Your instructions ▸ Reproduce the records below exactly as shown.

Raw data section start

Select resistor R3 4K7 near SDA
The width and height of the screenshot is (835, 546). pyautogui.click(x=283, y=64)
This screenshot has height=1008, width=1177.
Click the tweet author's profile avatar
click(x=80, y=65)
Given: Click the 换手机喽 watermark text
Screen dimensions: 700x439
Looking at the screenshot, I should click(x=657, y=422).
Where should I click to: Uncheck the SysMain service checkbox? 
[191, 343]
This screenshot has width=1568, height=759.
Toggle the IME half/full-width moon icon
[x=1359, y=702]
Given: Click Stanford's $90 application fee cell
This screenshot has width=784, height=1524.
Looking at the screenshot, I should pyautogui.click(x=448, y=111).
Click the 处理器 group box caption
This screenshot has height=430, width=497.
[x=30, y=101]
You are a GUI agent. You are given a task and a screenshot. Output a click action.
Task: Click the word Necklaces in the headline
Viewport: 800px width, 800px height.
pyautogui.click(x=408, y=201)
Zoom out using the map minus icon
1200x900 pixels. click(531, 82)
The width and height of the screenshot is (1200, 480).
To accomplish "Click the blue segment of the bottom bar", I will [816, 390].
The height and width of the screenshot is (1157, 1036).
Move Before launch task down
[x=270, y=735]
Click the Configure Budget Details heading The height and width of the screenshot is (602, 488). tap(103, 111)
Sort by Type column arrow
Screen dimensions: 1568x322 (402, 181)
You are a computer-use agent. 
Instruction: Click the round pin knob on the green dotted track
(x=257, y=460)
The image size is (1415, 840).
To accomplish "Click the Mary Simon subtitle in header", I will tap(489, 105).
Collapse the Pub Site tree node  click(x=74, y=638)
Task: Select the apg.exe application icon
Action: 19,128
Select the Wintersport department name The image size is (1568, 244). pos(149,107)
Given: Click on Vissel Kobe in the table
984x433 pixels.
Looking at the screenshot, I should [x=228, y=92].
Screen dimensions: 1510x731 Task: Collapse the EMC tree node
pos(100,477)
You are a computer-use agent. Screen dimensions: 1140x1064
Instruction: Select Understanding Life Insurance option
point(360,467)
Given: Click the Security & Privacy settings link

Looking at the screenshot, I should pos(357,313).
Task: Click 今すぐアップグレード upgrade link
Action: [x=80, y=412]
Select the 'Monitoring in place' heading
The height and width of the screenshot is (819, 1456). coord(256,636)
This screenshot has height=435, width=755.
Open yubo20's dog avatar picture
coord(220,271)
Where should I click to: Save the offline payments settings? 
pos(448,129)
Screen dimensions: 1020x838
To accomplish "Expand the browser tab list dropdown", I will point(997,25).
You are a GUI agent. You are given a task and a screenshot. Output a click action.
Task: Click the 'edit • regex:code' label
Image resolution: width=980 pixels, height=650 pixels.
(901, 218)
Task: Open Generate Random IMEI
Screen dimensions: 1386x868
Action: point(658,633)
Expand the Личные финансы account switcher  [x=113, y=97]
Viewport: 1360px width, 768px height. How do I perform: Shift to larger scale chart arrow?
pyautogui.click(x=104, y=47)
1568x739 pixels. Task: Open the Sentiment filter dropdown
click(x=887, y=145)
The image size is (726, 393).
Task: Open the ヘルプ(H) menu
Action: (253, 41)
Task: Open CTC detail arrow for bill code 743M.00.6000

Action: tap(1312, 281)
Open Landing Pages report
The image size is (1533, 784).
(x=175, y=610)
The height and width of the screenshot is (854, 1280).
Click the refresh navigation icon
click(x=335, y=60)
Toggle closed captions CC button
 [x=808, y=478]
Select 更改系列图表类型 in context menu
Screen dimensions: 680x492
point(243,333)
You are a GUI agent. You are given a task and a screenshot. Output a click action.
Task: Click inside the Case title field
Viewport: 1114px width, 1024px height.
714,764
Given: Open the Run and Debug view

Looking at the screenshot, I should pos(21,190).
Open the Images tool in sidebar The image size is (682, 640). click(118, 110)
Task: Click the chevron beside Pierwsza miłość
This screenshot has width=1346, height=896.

Raw data section end

Exercise answer ▸
Select resistor R3 4K7 near SDA
The width and height of the screenshot is (835, 546). pyautogui.click(x=283, y=64)
This screenshot has height=1008, width=1177.
Click the tweet author's profile avatar
click(x=80, y=65)
Given: Click the 换手机喽 watermark text
Screen dimensions: 700x439
Looking at the screenshot, I should click(x=657, y=422).
Where should I click to: Uncheck the SysMain service checkbox? 
[191, 343]
This screenshot has width=1568, height=759.
Toggle the IME half/full-width moon icon
[x=1359, y=702]
Given: Click Stanford's $90 application fee cell
This screenshot has width=784, height=1524.
Looking at the screenshot, I should pyautogui.click(x=448, y=111).
Click the 处理器 group box caption
This screenshot has height=430, width=497.
[x=30, y=101]
You are a GUI agent. You are given a task and a screenshot. Output a click action.
Task: Click the word Necklaces in the headline
Viewport: 800px width, 800px height.
pyautogui.click(x=408, y=201)
Zoom out using the map minus icon
1200x900 pixels. click(531, 82)
The width and height of the screenshot is (1200, 480).
To accomplish "Click the blue segment of the bottom bar", I will [816, 390].
The height and width of the screenshot is (1157, 1036).
Move Before launch task down
[x=270, y=735]
Click the Configure Budget Details heading The height and width of the screenshot is (602, 488). tap(103, 111)
Sort by Type column arrow
Screen dimensions: 1568x322 (402, 181)
You are a computer-use agent. 
Instruction: Click the round pin knob on the green dotted track
(x=257, y=460)
The image size is (1415, 840).
To accomplish "Click the Mary Simon subtitle in header", I will tap(489, 105).
Collapse the Pub Site tree node  click(x=74, y=638)
Task: Select the apg.exe application icon
Action: 19,128
Select the Wintersport department name The image size is (1568, 244). pos(149,107)
Given: Click on Vissel Kobe in the table
984x433 pixels.
Looking at the screenshot, I should [x=228, y=92].
Screen dimensions: 1510x731 Task: Collapse the EMC tree node
pos(100,477)
You are a computer-use agent. Screen dimensions: 1140x1064
Instruction: Select Understanding Life Insurance option
point(360,467)
Given: Click the Security & Privacy settings link

Looking at the screenshot, I should pos(357,313).
Task: Click 今すぐアップグレード upgrade link
Action: [x=80, y=412]
Select the 'Monitoring in place' heading
The height and width of the screenshot is (819, 1456). coord(256,636)
This screenshot has height=435, width=755.
Open yubo20's dog avatar picture
coord(220,271)
Where should I click to: Save the offline payments settings? 
pos(448,129)
Screen dimensions: 1020x838
To accomplish "Expand the browser tab list dropdown", I will point(997,25).
You are a GUI agent. You are given a task and a screenshot. Output a click action.
Task: Click the 'edit • regex:code' label
Image resolution: width=980 pixels, height=650 pixels.
(901, 218)
Task: Open Generate Random IMEI
Screen dimensions: 1386x868
Action: point(658,633)
Expand the Личные финансы account switcher  [x=113, y=97]
Viewport: 1360px width, 768px height. How do I perform: Shift to larger scale chart arrow?
pyautogui.click(x=104, y=47)
1568x739 pixels. Task: Open the Sentiment filter dropdown
click(x=887, y=145)
The image size is (726, 393).
Task: Open the ヘルプ(H) menu
Action: (253, 41)
Task: Open CTC detail arrow for bill code 743M.00.6000

Action: tap(1312, 281)
Open Landing Pages report
The image size is (1533, 784).
(x=175, y=610)
The height and width of the screenshot is (854, 1280).
Click the refresh navigation icon
click(x=335, y=60)
Toggle closed captions CC button
 [x=808, y=478]
Select 更改系列图表类型 in context menu
Screen dimensions: 680x492
point(243,333)
You are a GUI agent. You are given a task and a screenshot. Output a click action.
Task: Click inside the Case title field
Viewport: 1114px width, 1024px height.
714,764
Given: Open the Run and Debug view

Looking at the screenshot, I should pos(21,190).
Open the Images tool in sidebar The image size is (682, 640). click(118, 110)
Task: Click the chevron beside Pierwsza miłość
This screenshot has width=1346, height=896.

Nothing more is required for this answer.